In other words we execute a preflight request here. A preflight request is a request that is sent prior to the real request. See for example how CORS requests work. The result of the preflight request is the X-User-Context-Hash header that is added to the real request.

This concept can be generalized to handle more than the user context scenario. The terminal42/header-replay-bundle builds on top of the FOSHttpCacheBundle to add support for more complicated use cases. Have a look at the HeaderReplayBundle documentation if the user context is not flexible enough for your needs.

Configuration

First configure your caching proxy. Then configure Symfony for handling hash lookups. The minimal steps are described below, see the reference for more details.

You need to configure a route for the context hash. It does not specify any controller, as the request listener will abort the request right after the firewall has been applied, but the route definition must exist.
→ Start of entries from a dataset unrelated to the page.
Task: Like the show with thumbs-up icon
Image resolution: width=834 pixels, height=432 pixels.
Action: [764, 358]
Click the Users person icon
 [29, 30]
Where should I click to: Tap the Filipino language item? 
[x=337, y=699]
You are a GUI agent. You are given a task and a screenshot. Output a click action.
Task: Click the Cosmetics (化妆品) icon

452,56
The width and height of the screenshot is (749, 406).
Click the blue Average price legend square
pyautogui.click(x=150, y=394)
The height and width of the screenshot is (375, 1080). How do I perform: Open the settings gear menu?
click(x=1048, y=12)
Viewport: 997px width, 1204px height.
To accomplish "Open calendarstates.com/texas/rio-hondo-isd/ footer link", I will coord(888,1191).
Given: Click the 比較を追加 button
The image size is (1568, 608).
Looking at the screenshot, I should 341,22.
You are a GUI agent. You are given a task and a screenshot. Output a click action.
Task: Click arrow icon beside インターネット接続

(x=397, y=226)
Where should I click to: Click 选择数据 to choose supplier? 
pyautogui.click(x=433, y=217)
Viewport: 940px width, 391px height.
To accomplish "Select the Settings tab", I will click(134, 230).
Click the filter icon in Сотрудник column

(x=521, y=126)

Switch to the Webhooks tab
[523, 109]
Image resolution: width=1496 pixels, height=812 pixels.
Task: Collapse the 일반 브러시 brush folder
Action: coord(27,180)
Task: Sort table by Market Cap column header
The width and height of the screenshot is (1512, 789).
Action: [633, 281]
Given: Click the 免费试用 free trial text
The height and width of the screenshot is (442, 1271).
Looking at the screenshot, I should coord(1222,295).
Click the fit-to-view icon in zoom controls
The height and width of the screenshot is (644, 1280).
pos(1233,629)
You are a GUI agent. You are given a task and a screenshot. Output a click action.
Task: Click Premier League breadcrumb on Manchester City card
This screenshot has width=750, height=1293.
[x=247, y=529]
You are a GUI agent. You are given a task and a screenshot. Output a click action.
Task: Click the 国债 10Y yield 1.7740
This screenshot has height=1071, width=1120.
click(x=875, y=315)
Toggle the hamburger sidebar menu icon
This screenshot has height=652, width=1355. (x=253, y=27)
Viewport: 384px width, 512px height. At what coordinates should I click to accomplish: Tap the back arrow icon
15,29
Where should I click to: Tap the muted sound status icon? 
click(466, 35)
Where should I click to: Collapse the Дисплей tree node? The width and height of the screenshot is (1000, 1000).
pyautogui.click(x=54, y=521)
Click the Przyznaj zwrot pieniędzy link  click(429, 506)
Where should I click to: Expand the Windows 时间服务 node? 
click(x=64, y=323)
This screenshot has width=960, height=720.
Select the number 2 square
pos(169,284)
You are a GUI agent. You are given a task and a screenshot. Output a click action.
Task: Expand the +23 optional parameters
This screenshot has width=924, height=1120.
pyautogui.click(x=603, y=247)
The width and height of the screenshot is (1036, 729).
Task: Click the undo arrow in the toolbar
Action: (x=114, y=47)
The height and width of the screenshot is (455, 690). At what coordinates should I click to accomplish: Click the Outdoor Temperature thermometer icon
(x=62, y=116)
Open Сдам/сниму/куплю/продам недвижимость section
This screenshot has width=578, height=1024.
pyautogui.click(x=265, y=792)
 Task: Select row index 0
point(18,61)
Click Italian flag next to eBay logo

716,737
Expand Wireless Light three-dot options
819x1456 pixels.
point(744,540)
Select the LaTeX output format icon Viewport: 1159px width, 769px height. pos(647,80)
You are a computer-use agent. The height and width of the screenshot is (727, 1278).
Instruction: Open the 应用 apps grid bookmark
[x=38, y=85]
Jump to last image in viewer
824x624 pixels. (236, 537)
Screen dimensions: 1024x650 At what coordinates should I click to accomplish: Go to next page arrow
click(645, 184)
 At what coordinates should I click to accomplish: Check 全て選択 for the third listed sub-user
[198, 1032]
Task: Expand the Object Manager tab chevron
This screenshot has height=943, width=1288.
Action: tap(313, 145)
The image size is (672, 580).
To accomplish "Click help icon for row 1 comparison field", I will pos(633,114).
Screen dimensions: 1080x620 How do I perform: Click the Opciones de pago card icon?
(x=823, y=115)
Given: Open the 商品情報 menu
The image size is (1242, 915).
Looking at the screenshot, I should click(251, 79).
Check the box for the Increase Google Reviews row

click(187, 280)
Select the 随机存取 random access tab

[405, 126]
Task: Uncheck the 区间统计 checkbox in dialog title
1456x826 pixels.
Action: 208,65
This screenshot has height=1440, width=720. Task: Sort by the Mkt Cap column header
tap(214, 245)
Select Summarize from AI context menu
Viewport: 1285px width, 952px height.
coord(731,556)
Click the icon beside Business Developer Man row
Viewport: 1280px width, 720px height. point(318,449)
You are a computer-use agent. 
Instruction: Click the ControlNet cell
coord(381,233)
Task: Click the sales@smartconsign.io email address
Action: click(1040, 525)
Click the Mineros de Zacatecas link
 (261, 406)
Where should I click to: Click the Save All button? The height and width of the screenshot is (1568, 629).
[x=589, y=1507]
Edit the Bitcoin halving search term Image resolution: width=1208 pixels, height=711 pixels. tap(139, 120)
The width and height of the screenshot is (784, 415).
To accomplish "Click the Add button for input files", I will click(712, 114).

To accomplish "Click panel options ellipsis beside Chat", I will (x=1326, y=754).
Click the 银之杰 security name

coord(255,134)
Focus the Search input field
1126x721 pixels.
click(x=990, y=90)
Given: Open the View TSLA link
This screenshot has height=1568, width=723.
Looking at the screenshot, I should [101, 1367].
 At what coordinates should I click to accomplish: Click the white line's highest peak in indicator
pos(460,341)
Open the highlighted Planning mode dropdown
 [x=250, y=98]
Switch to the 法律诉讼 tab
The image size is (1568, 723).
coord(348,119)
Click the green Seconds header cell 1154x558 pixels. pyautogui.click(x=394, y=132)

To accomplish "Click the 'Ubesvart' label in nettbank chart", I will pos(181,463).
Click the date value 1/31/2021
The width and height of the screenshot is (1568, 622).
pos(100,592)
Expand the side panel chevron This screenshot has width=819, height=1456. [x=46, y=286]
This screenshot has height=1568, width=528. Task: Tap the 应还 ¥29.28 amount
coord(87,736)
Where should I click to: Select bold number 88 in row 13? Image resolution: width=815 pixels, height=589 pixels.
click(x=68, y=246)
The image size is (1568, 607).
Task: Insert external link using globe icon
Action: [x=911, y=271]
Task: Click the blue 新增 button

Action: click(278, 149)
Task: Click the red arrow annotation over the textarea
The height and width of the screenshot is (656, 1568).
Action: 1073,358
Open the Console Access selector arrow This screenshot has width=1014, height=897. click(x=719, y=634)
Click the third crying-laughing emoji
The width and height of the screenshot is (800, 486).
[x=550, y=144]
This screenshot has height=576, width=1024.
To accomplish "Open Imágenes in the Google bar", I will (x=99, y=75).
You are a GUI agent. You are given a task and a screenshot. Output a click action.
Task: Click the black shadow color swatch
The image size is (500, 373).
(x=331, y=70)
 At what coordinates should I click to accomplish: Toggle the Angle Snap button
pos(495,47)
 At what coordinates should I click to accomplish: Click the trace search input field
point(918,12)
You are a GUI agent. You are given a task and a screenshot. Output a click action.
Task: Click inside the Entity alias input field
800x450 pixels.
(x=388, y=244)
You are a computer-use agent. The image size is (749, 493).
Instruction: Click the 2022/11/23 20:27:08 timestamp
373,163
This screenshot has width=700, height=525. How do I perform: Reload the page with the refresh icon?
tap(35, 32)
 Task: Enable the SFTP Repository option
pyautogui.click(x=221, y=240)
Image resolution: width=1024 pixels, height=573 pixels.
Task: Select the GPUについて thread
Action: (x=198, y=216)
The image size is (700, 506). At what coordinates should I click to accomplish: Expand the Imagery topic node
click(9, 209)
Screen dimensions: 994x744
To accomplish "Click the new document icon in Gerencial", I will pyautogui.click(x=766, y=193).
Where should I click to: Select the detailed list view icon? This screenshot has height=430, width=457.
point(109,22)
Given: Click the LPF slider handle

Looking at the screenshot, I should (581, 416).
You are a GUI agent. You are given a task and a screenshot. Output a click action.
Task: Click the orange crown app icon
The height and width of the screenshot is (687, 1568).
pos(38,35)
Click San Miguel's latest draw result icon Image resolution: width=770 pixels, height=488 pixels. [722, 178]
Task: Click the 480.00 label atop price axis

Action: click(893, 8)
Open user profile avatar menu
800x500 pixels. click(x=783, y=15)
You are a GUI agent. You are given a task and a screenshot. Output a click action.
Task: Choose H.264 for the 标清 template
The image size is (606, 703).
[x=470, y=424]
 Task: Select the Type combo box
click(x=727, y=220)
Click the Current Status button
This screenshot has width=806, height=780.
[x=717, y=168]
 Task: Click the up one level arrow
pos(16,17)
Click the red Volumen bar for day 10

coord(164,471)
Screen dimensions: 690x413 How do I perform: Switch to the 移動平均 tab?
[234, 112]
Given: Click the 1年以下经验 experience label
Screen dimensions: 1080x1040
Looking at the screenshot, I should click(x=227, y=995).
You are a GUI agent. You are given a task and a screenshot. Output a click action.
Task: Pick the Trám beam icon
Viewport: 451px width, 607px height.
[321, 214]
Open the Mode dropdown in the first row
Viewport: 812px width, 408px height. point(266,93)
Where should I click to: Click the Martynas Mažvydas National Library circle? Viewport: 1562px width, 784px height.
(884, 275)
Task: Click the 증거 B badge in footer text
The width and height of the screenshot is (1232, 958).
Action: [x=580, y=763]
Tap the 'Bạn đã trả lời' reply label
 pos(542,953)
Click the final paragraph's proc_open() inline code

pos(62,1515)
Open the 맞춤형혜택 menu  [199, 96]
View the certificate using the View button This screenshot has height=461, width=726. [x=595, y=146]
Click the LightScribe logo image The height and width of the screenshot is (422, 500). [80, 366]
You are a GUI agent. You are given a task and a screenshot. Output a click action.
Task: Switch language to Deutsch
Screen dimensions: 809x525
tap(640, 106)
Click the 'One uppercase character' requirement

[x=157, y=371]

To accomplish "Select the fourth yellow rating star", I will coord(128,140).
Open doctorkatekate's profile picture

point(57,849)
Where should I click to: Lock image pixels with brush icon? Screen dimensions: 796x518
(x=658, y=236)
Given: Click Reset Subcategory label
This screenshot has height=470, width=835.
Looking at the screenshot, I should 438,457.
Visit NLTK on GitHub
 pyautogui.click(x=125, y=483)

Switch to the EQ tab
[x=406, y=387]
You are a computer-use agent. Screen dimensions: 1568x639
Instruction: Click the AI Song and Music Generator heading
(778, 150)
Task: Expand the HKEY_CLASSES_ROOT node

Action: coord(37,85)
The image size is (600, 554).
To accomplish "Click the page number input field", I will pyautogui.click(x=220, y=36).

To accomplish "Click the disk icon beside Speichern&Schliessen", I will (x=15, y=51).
Use the same path as you specified in the caching proxy and make sure that this path is allowed for anonymous users and covered by your firewall configuration:

# app/config/routing.yml
user_context_hash:
    path: /_fos_user_context_hash

If your access rules limit the whole site to logged in users, make sure to handle the user context URL like the login page:

# app/config/security.yml
access_control:
    - { path: ^/login, roles: IS_AUTHENTICATED_ANONYMOUSLY }
    - { path: ^/_fos_user_context_hash, roles: [IS_AUTHENTICATED_ANONYMOUSLY] }
    - { path: ^/, roles: ROLE_USER }

Finally, enable the listener with the default settings:

# app/config/config.yml
fos_http_cache:
    user_context:
        enabled: true

Warning

If your site is using flash messages to display information to users after redirects, you need to configure the flash message listener to avoid mixing up messages between your users.

Note

When using the FOSRestBundle format_listener configuration on all paths of your site, the hash lookup will fail with “406 Not Acceptable - No matching accepted Response format could be determined”. To avoid this problem, you need to add a rule to the format listener configuration:

- { path: '^/_fos_user_context_hash', stop: true }

Generating Hashes

When a context hash request is received, the HashGenerator is used to build the context information. The generator does so by calling on one or more context providers.

The bundle includes a simple role_provider that determines the hash from the user’s roles. To enable it:

# app/config/config.yml
fos_http_cache:
    user_context:
        role_provider: true

Alternatively, you can create a custom context provider.

Caching Hash Responses

To improve User Context Caching performance, you should cache the hash responses. You can do so by configuring hash_cache_ttl.